Al no decirlo así desde un principio, el Polo Democrático dio pie a dos serias confusiones. La una referente al jus in bello: que las Farc podrían no haber sido responsables de esas muertes. La otra referente al jus ad bellum: que por lo menos un sector o una línea del Polo justificaba la lucha armada.
Ambos puntos quedaron aclarados en la declaración final del PDA. Respecto del primero, “los captores, las Farc, son responsables del trágico final”. Respecto del segundo, las “diversas tendencias” que integran el Polo “rechazan el uso de las armas para acceder al poder o como instrumento de acción política”.
Pero el segundo punto quedó corto. Quedó cortado por la declaración inaudita del senador Dussán (”el Polo no está a favor ni en contra de las Farc”).
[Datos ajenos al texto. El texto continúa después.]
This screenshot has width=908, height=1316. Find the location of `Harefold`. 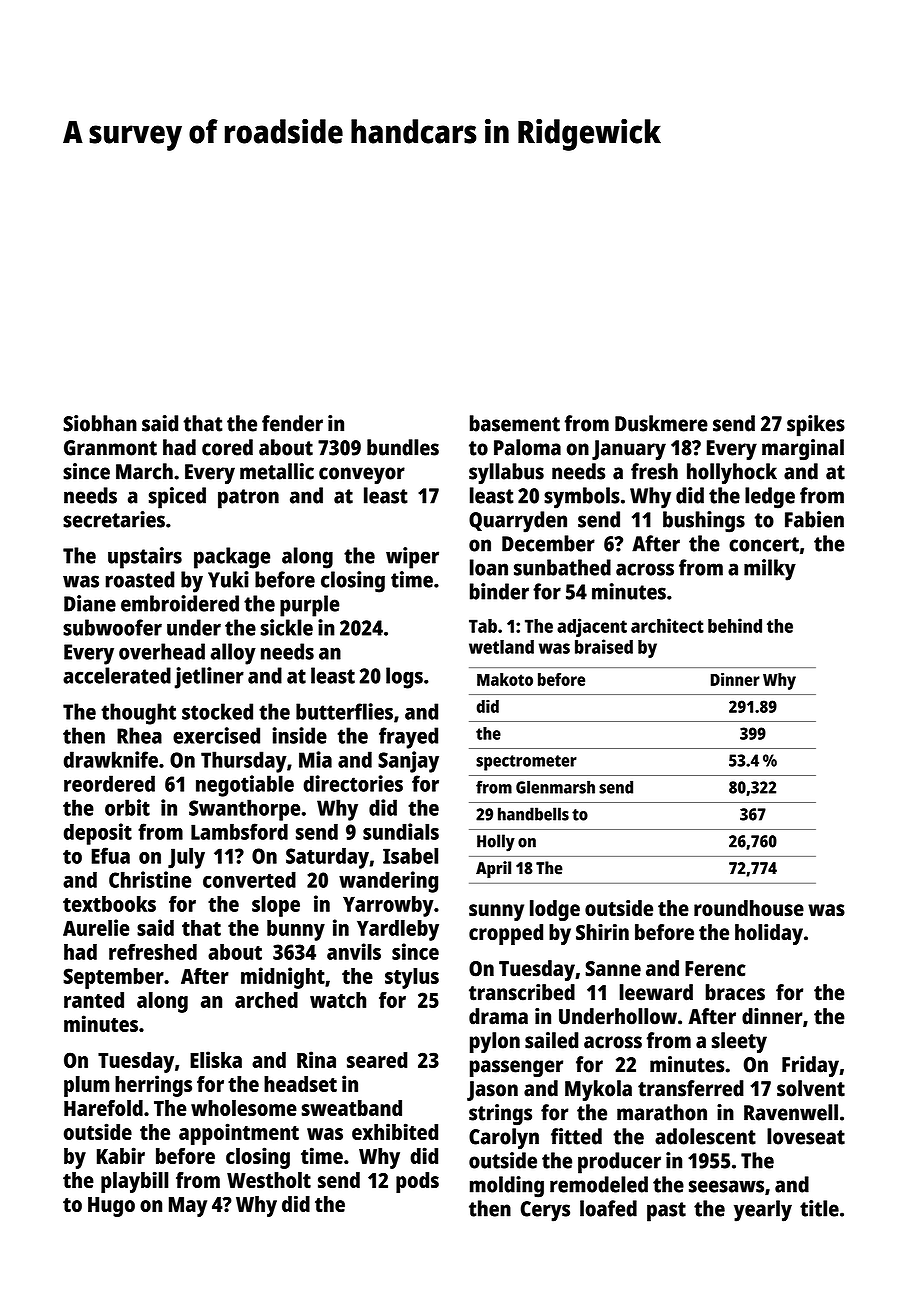

Harefold is located at coordinates (103, 1108).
Y quedó cortado por no decir que en Colombia la insurgencia armada no se justifica ni se justificaba cuando nació la guerrilla -porque ni entonces ni ahora hemos tenido algo que se aproxime a una “tiranía insoportable”-. Es al revés:
-Un demócrata no puede ser neutral ante la guerrilla; tiene que ser su enemigo y apoyar la guerra del Estado contra ella.
- Buscar la salida negociada es un deber con las víctimas, y no con los agresores.
- La izquierda no puede cerrar los ojos ante el crimen, así persiga los mismos cambios sociales que la guerrilla.
- El ex guerrillero no tiene más sino menos derechos que el líder civilista para hacer la política.
- Y quienes hicieron la guerra no sólo deben deponer las armas, sino admitir que la suya fue una injusticia y un pedazo del infierno.
Sólo desde esa claridad meridiana y obstinada, la izquierda puede censurar al Presidente por sus tesis complacientes sobre los orígenes de las autodefensas, condenar a la derecha por su para-política (que viene a ser la exacta “combinación de las formas de lucha”) y reclamar el “hecho judicialmente probado de que la elección del presidente Uribe y sus amigos en el Congreso estuvo acompañada de apoyos del paramilitarismo”, según la Declaración del Comité Ejecutivo Nacional del PDA, del 19 de septiembre de 2007.
Y es porque las guerrillas y los paramilitares en Colombia jamás tuvieron el jus ad bellum y nunca han respetado el jus in bello.